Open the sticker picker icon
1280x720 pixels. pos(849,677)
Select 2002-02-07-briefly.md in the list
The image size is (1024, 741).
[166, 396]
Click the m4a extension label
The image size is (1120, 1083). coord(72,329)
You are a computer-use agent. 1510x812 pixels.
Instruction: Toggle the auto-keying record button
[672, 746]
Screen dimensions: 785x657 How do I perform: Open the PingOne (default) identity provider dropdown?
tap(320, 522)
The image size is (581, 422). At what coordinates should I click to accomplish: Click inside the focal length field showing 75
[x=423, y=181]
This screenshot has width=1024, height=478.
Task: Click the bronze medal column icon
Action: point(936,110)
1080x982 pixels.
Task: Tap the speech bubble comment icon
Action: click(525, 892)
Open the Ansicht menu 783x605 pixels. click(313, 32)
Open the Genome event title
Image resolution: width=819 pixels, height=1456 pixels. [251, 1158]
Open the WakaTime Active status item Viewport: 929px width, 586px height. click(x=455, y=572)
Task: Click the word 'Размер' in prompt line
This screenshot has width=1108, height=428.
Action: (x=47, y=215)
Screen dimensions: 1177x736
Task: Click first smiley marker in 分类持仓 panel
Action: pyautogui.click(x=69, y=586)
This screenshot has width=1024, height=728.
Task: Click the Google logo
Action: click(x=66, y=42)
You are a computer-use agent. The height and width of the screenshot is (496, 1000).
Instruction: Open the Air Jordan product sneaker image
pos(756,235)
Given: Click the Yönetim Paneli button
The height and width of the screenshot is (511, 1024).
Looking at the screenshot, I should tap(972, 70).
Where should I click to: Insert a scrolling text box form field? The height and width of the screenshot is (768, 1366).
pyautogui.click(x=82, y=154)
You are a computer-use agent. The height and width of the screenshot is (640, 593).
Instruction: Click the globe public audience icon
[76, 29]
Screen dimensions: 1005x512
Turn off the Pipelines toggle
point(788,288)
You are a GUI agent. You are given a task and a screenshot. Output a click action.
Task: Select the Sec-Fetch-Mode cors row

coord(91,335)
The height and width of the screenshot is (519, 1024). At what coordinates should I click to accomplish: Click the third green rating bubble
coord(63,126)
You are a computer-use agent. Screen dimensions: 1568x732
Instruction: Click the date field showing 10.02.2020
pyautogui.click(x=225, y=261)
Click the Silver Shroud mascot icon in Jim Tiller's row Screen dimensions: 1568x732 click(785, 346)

PROBLEM DESCRIPTION: An exact reproduction of all the entries above is the expected answer.

EXERCISE SOLUTION:
Open the sticker picker icon
1280x720 pixels. pos(849,677)
Select 2002-02-07-briefly.md in the list
The image size is (1024, 741).
[166, 396]
Click the m4a extension label
The image size is (1120, 1083). coord(72,329)
You are a computer-use agent. 1510x812 pixels.
Instruction: Toggle the auto-keying record button
[672, 746]
Screen dimensions: 785x657 How do I perform: Open the PingOne (default) identity provider dropdown?
tap(320, 522)
The image size is (581, 422). At what coordinates should I click to accomplish: Click inside the focal length field showing 75
[x=423, y=181]
This screenshot has width=1024, height=478.
Task: Click the bronze medal column icon
Action: point(936,110)
1080x982 pixels.
Task: Tap the speech bubble comment icon
Action: click(525, 892)
Open the Ansicht menu 783x605 pixels. click(313, 32)
Open the Genome event title
Image resolution: width=819 pixels, height=1456 pixels. [251, 1158]
Open the WakaTime Active status item Viewport: 929px width, 586px height. click(x=455, y=572)
Task: Click the word 'Размер' in prompt line
This screenshot has width=1108, height=428.
Action: (x=47, y=215)
Screen dimensions: 1177x736
Task: Click first smiley marker in 分类持仓 panel
Action: pyautogui.click(x=69, y=586)
This screenshot has width=1024, height=728.
Task: Click the Google logo
Action: click(x=66, y=42)
You are a computer-use agent. The height and width of the screenshot is (496, 1000).
Instruction: Open the Air Jordan product sneaker image
pos(756,235)
Given: Click the Yönetim Paneli button
The height and width of the screenshot is (511, 1024).
Looking at the screenshot, I should tap(972, 70).
Where should I click to: Insert a scrolling text box form field? The height and width of the screenshot is (768, 1366).
pyautogui.click(x=82, y=154)
You are a computer-use agent. The height and width of the screenshot is (640, 593).
Instruction: Click the globe public audience icon
[76, 29]
Screen dimensions: 1005x512
Turn off the Pipelines toggle
point(788,288)
You are a GUI agent. You are given a task and a screenshot. Output a click action.
Task: Select the Sec-Fetch-Mode cors row

coord(91,335)
The height and width of the screenshot is (519, 1024). At what coordinates should I click to accomplish: Click the third green rating bubble
coord(63,126)
You are a computer-use agent. Screen dimensions: 1568x732
Instruction: Click the date field showing 10.02.2020
pyautogui.click(x=225, y=261)
Click the Silver Shroud mascot icon in Jim Tiller's row Screen dimensions: 1568x732 click(785, 346)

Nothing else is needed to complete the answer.